Devletin güvenlik kurumları, sermaye ve başta ABD ve Batı Almanya olmak üzere Türkiye’nin müttefikleri Soğuk Savaş düzeninin önde gelen aktörleri. İslamcılık bu düzenin önemli bir birleşeni haline geliyor 1960’larda.
Burada bence çarpıcı olan MİT içinde bir kesimin bunu fark etmesi ve uzun bir izleme sonucunda bunu rapora dökmesi. Rapor önce Başbakan Demirel’e sunuluyor. Raporda bu yapılanmanın Başbakan adayı olarak Necmettin Erbakan gösteriliyor. Raporun 1967’de hazırlandığını düşünürsek, bu saptamanın müthiş isabetli olduğunu görüyoruz. Nasıl bir izleme, dinleme, tahkikat yapıldıysa artık, bu örgütlenmenin tüm ayakları ve bağlantıları ortaya çıkarılmış. Demirel raporu okuyor. O dönem kendisi Başbakan ve Erbakan’ın kendi yerine geçirileceğini görüyor. Biliyorsunuz Erbakan o dönem Odalar Birliği’nin başkanı. Demirel Erbakan’ı olaylı bir süreçten sonra Odalar Birliği başkanlık koltuğundan indiriyor. Ancak yapılanmaya dokunmuyor. Çünkü sağ siyaset içinde yer alan bu yapı, 1968’de Adalet Partisini destekliyor.
Bu yapılanma içinde Necmettin Erbakan, Turgut Özal, Korkut Özal, İsmail Kahraman, Salih Özcan, Hasan Aksay, Mehmet Şevket Eygi gibi Türkiye’nin son yarım yüzyılına damga vurmuş onlarca isim var.
İslamcı yapılanmayla ABD ve Suudi Arabistan arasındaki ilişkiye de raporda değiniliyor. Tabi bu ilişkiyi İslamcılık ABD’nin piyonuydu gibi basite indirgememek gerek. İslamcılık Soğuk Savaş düzeni olmasaydı da Türkiye’de etkili bir siyasi aktör olacaktı. Ancak 2002’de tek parti olarak iktidara gelmesinde ve sonrasındaki 20 yıllık tek parti iktidarında bu mirasın etkili olduğunu düşünüyorum. Sürekli biz “milli ve yerliyiz, bizim dışımızdaki siyasi aktörler bu topluma yabancı” ısrarının arkasında da bence bu mirasın yarattığı farkındalık var. 1960’lardan itibaren ABD ve Suudi Arabistan gibi dış aktörlerle kurulan ilişkiler, girilen ittifakların üstünü örtme, gizleme çabası içindeler.

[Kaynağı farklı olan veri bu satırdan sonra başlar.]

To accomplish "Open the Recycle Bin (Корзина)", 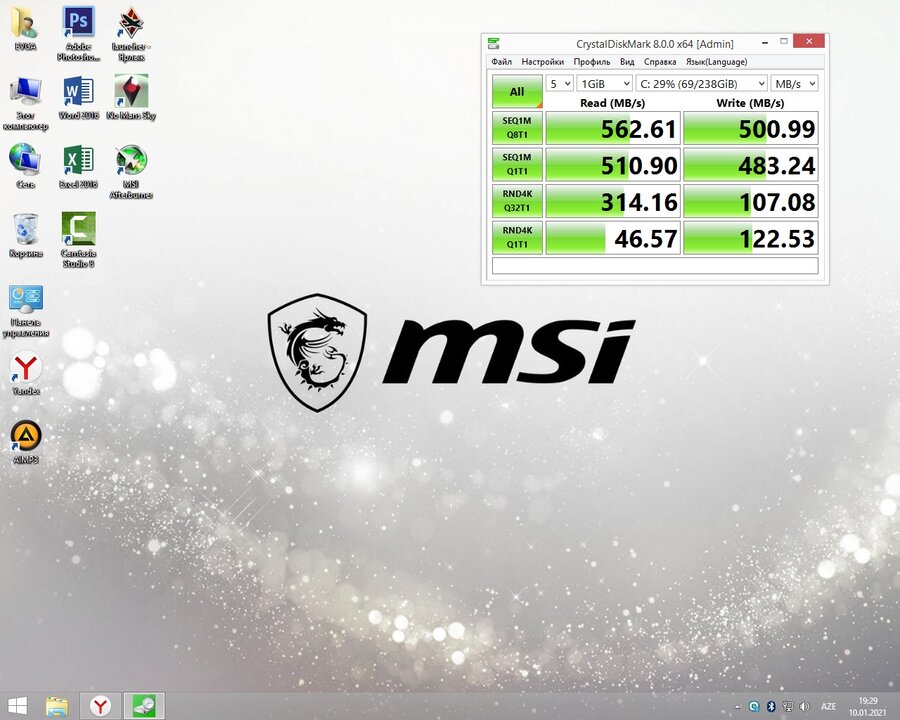I will [25, 230].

Sürekli biz “milli ve yerliyiz, bizim dışımızdaki siyasi aktörler bu topluma yabancı” ısrarının arkasında da bence bu mirasın yarattığı farkındalık var.
Belki sorunuza dönersek 15 Temmuz darbe girişimini, Fethullahçıların devletin tüm kurumlarına sızdığını düşünürsek, Fethullahçı örgütlenmeyle gladyo/kontrgerilla arasında bir ilişki olduğunu görürüz. Fethullah Gülen ve Nurcuların önde gelen isimleri 1960’lardan itibaren komünizmle mücadelenin içindeler. Bu süreç içinde bir yandan müesses nizama entegre olurken, diğer yandan da ABD ve Suudi Arabistan ile bağlantıları var. Ancak gladyo tipi Soğuk Savaş örgütlenmesi 1991 sonrasında tüm NATO ülkelerinde tasfiye ediliyor. Bizde ise hem PKK’nın silahlı eylemlerinin zirveye çıktığı 1990’larda, hem de Orta Asya’ya yönelik siyasette bu yapının Fethullahçılık kolu gücünü artırdı. 2002 sonrasında kendisine muhalif tüm oluşumlara ilgili ilgisiz Ergenekon damgasını vurmaları bu yüzdendi. Aslında bizzat kendileri Türkiye’nin bu karanlık döneminin karanlık aktörleriydi. 2004’te devletin güvenlik ve istihbarat bu kurumları bu yapının tehlikesine işaret ettiler. Ancak siyasi iktidar 2012-2013’e kadar bırakın bu yapıyla mücadele etmek, önlerini daha da açtı, ne istedilerse verdi.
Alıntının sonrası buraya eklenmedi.